_To do_. Scan the listing for the word "Click", and copy out each line where it is found.

——————

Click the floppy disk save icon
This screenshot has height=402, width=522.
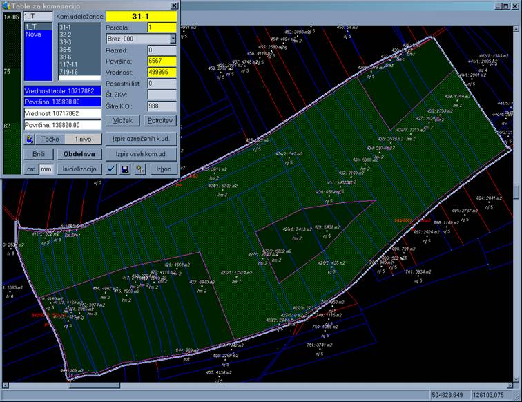(126, 169)
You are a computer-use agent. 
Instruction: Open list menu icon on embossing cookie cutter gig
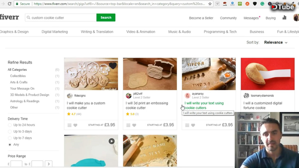pos(128,125)
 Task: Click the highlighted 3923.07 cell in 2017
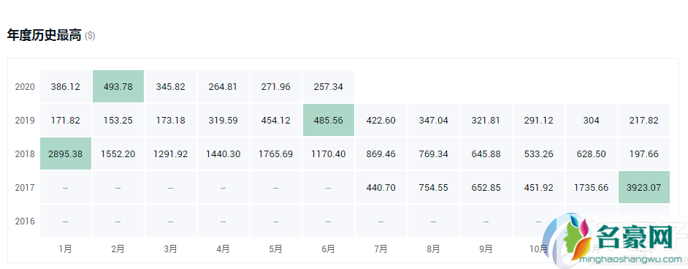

——————

_Result of this exercise_.
Click the floppy disk save icon
 Task: Click the highlighted 3923.07 cell in 2017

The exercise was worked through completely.